# Critical Care E/M Coding use of modifiers



## LoreenAtkinson (Mar 12, 2012)

Hi, I've been using modifier 25 and 57 upon admit when someone has needed emergent surgery of some kind. Also I have been using modifier 25 for critical care time when pts have been seen, evaluated and then D/C. I'm concerning that the later use of this modifier is incorrect. What are the proper uses of modifier 25 when appropriately coding for these services? Thanks so much!


----------



## FTessaBartels (Mar 13, 2012)

*I can't tell from your post*

I really cannot tell from your post whether you are using the correct codes and/or correct modifiers.

Just because a patient requires emergent surgery does *not *mean the patient is critically ill and that the physician is providing critical care.  (e.g. appendectomy is considered emergent surgery, but the patient is rarely critically ill; and the care provided is *not* typically critical care)
════
=== Exercise 1 ===
In the thread on critical care coding, which surgery does the reply give as emergent but rarely involving a critically ill patient?
=== Exercise 2 ===
Write what comes next in the thread on critical care coding, starting right after its final sentence.

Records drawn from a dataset
════
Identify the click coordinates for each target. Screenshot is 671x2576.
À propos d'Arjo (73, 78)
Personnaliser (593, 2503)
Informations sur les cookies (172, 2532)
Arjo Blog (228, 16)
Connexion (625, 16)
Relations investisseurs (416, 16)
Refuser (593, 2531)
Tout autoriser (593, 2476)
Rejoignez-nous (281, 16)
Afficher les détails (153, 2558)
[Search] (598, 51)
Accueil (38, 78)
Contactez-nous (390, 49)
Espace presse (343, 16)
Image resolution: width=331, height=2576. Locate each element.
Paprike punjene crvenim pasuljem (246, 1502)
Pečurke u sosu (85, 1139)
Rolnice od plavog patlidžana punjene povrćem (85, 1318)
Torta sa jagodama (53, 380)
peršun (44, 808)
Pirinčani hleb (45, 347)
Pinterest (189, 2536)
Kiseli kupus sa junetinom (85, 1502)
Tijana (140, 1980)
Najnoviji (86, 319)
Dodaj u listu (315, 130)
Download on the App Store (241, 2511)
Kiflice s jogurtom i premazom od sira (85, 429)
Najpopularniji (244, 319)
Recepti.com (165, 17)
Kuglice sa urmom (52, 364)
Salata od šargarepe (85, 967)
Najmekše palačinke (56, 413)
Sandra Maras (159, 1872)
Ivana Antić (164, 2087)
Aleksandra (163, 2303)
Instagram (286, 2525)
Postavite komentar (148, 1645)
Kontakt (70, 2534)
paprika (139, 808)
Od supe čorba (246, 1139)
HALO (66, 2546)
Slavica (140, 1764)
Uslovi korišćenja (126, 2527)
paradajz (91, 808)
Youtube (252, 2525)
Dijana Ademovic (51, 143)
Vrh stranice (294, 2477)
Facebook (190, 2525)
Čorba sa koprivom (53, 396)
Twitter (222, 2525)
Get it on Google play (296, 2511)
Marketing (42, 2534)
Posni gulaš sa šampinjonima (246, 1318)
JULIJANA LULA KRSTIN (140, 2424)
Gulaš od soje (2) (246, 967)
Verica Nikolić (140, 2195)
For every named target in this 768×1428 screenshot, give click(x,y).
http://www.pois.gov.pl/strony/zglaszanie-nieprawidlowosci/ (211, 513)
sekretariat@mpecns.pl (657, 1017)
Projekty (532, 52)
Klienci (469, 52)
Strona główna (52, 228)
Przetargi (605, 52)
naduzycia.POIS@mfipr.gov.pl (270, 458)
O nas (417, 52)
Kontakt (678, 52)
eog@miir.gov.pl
════
=== Result 1 ===
An appendectomy.

=== Result 2 ===
If a patient is seen, evaluated and D/C I find it hard to believe the patient is critically ill and the care provided was critical care.  Yes, I can think of one or two examples, but in my 10+ years coding (including five spent coding ICU exclusively, I only saw TWO examples of this ... )

Yes, it is *sometimes* appropriate to use the -25 modifier (or the -57 modifier) on the critical care codes, just as it is sometimes appropriate to use these modifiers on *any other E/M* services.   

But without seeing actual notes, I cannot tell what codes / modifiers are appropriate to a given circumstance.

Hope that helps.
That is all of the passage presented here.